Commitment to Professional Excellence:
- Leading: We believe that candidates should be able to demonstrate effective leadership skills to initiate and facilitate educational improvement.
- Reflective: We believe that candidates should be able to demonstrate critical thinking skills and the ability to recognize internal strengths and weaknesses.
- Knowledgeable: We believe that candidates should be able to demonstrate general knowledge inherent in a liberal arts curriculum, advanced knowledge in content areas, proficiency in technology, and specific knowledge in professional education.
- Decisive: We believe that candidates should use data to make informed decisions that will drive educational improvement.
Commitment to the Betterment of Society:
- Culturally Sensitive: We believe that candidates should understand diversity among individuals and groups, be committed to equity and the belief that all children can learn, and have the tools to prepare their students and clients for the global world they will face as adults.
- Empathetic: We believe that candidates should be sensitive to the cultural, religious, gender, and socio-economic differences that are reflected in their communities and ensure that these differences do not impede their educational progress.

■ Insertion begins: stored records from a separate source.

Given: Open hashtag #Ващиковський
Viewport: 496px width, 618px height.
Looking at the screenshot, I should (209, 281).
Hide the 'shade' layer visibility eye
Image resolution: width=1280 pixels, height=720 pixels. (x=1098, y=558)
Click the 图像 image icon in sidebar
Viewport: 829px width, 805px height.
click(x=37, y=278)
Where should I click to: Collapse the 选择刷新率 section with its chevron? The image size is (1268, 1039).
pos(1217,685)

- Collaborative: We believe that candidates should be able to develop skills to work effectively with various stakeholders involved in the educational process.

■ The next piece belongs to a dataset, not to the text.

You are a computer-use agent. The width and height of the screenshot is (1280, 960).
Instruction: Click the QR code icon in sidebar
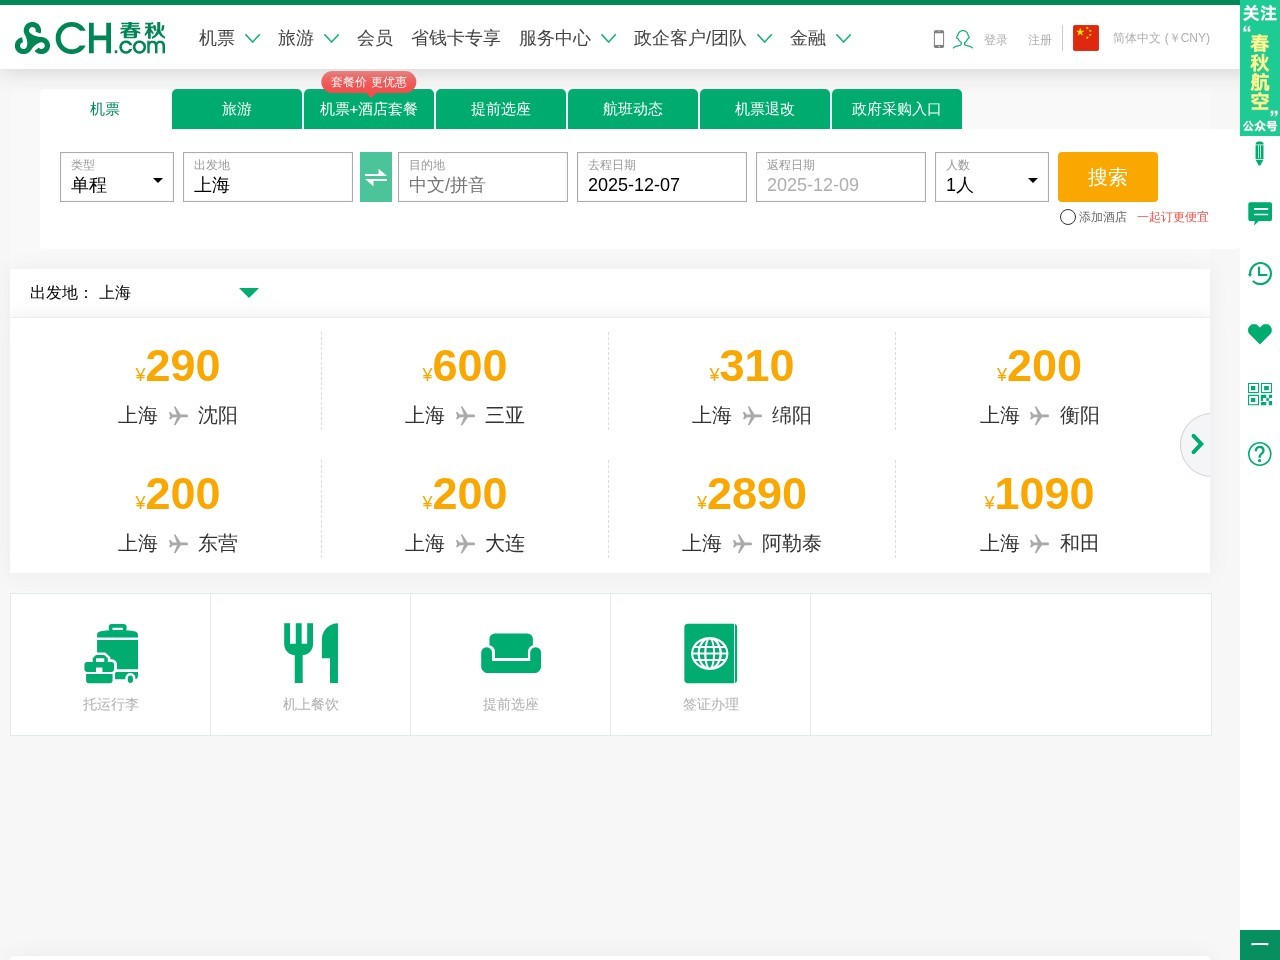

In 2009 the College held a retreat for all faculty and staff to examine our beliefs and vision and to make suggestions for revising the conceptual framework. From there, a committee worked over numerous iterations that were returned to the faculty many times seeking feedback. Through a college-wide process designed to analyze the existing conceptual framework, the faculty and staff reached consensus on several shortcomings. First, the language of the conceptual framework was focused on the development of teachers, though our college programs prepare educational professionals for a wide variety of roles. Even the theme “Developing Educators for School Improvement” was limited compared to the actual scope of preparation programs within the College. Second, many believed the Vision Statement was wordy and generic and not focused on what makes UWG unique. Third, the language used throughout was not up-to-date and did not reflect our current approaches or philosophies. Finally, the Conceptual Framework descriptors we had chosen were hard to remember, not written in parallel structure, and were not organized thematically.

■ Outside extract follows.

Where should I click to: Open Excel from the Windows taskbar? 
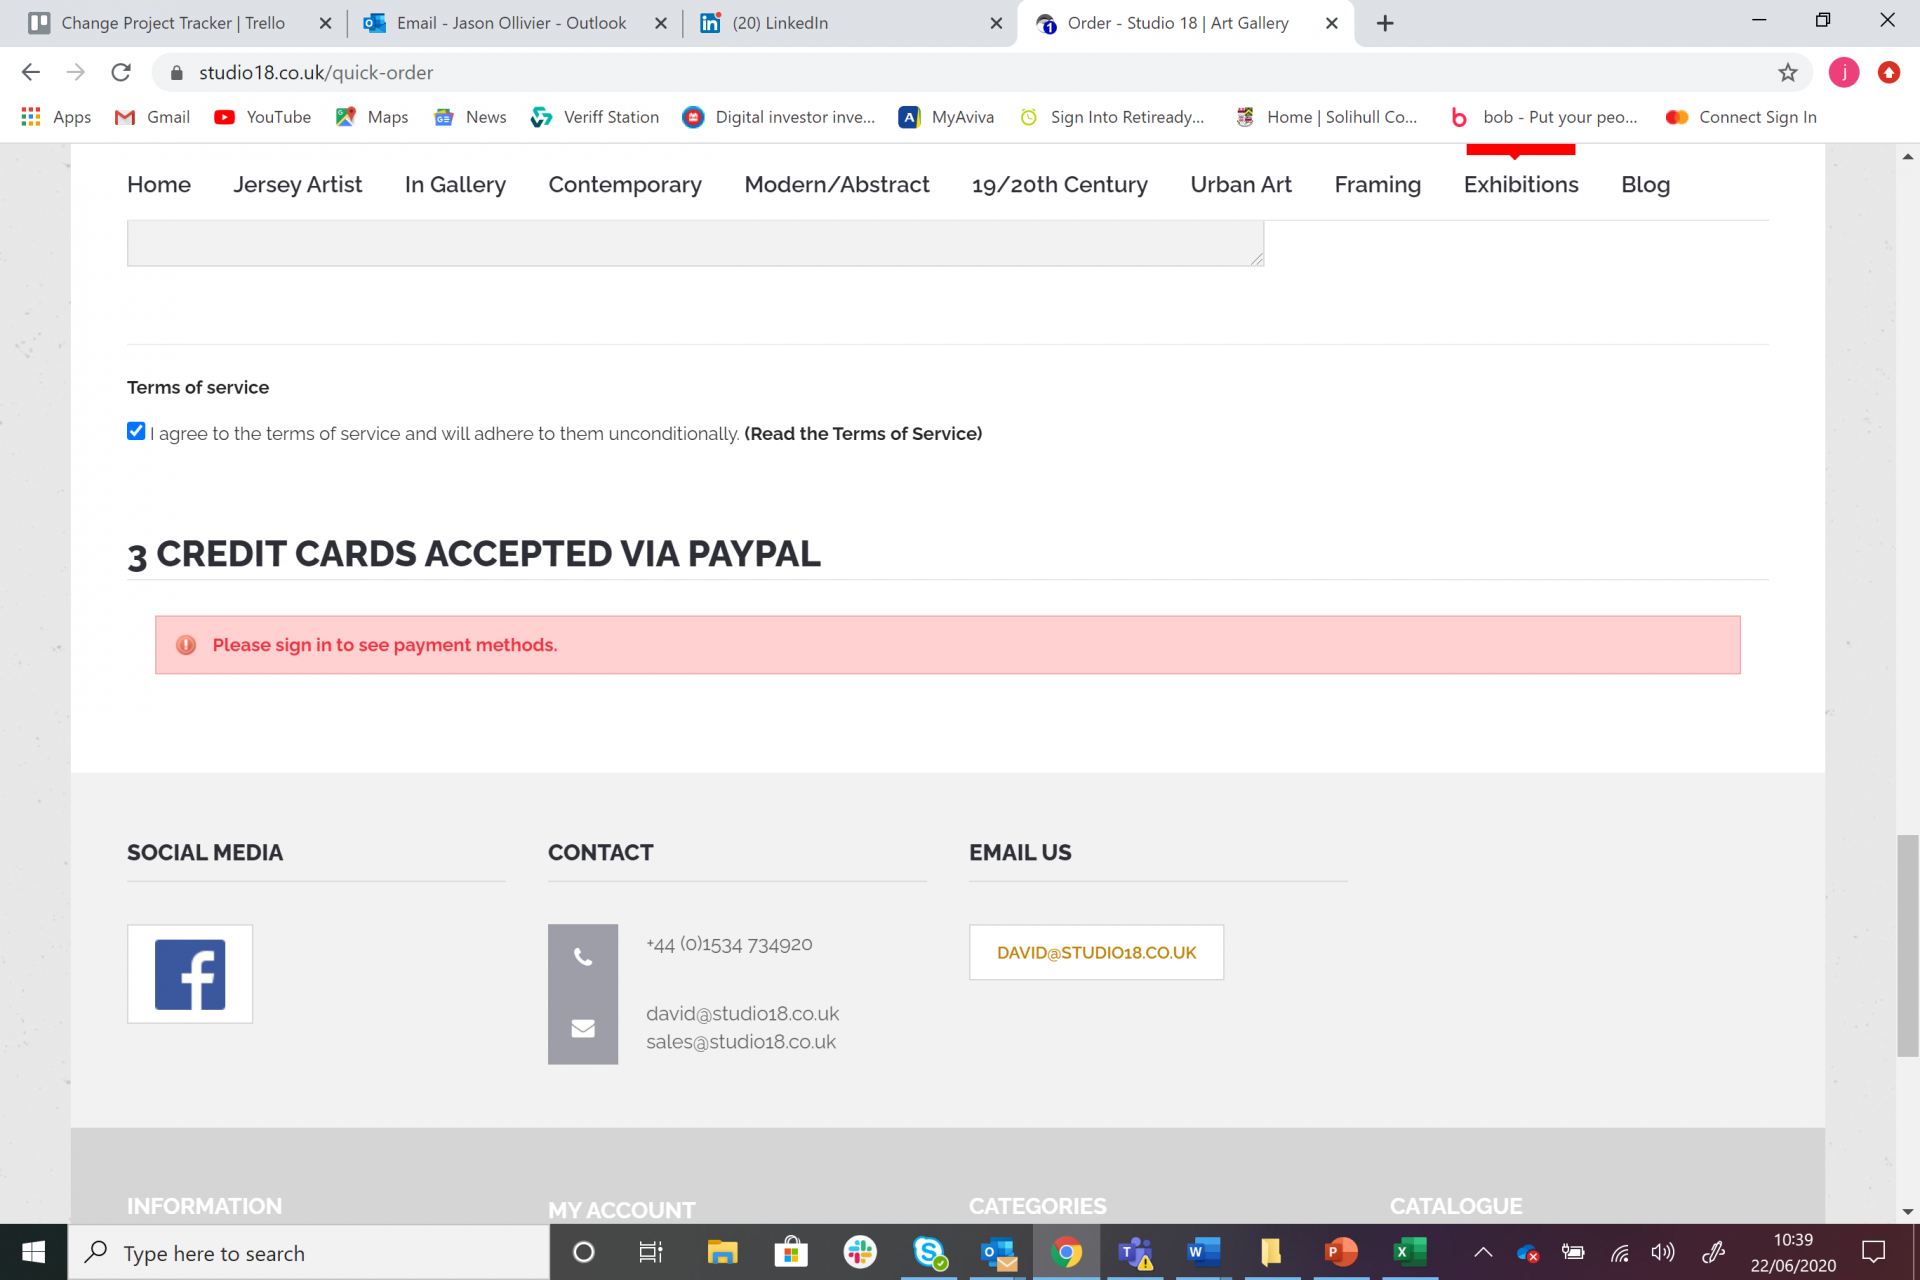pos(1409,1252)
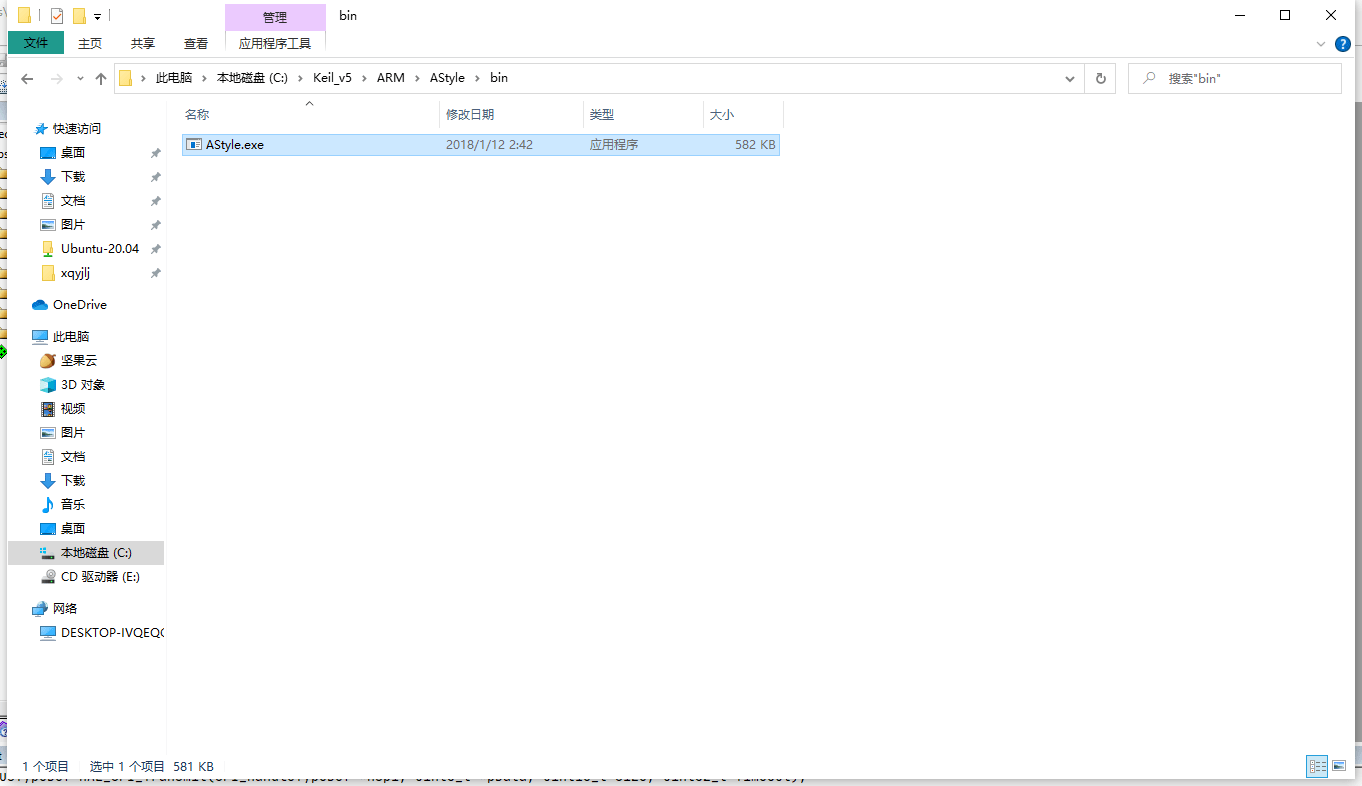This screenshot has width=1362, height=786.
Task: Open the Help question mark icon
Action: (1343, 44)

Based on this analysis, several changes were made to the conceptual framework. First, the language was broadened to reflect the variety of programs within the College; for example, the theme was changed to “Preparing Exemplary Practitioners.” Second, the Vision Statement was completely revised through many iterations and now captures the direction we envision for the College. Third, the language and literature base of the Conceptual Framework was updated, and finally, the descriptors were modified for parallel structure and then clustered into three commitments our faculty members embrace. To develop the graphic schema, we held a competitive process, and a student’s design was chosen as our visual representation. In October 2009, the faculty and staff voted to approve the new Conceptual Framework, and we then relied on school partners (through our Advisory Boards) for input on operationalizing it. Finally, visibility strategies were identified to help ensure that all faculty, staff, candidates, and constituents know and understand the principles underlying the framework. Our Conceptual Framework is a dynamic, living model that is under continuous revision. We seek feedback from faculty within the College of Education as well as from colleagues in Arts and Sciences and Business, the educational community, and graduates about ways to strengthen it and ensure we operate according to its ideals.